The number of consumers who refinanced their auto loans last quarter surged 69% against last year as consumers finally got (some) relief from elevated interest rates. But not all borrowers are benefiting equally from this refinancing boom.
By the numbers: According to Experian's Q2 2025 State of the Auto Finance Market report, consumers who refinanced their car loans during the quarter dropped their average rate loan from 10.45% to 8.45%.
That's a full two percentage points lower, and translates to roughly $71 less per month.
A year ago, auto loan refinancers only saved 0.93% on their rates, with average rates dropping from 10.54% to 9.60%.

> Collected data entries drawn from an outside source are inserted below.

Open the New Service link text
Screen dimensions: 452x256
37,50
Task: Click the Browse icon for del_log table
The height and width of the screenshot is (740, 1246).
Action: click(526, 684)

Why it matters: A spike in auto loan refinancing is good news for consumers because it often lowers monthly payments, and frees up cash over time. But it can come at a cost for dealers. Refinancing often keeps consumers in their existing vehicles longer, delaying new or used car purchases and possibly reducing dealership sales.
Zooming in: Auto loan borrowers are finding the most refinancing relief with credit unions, saving $87 versus just $46 for those who went with banks.
It's not a surprise to learn then that credit unions captured 68% of the refinancing market, up from 63% last year, while banks slipped from 23% to 21%.
Meanwhile, auto-finance focused companies only offered average savings of $13.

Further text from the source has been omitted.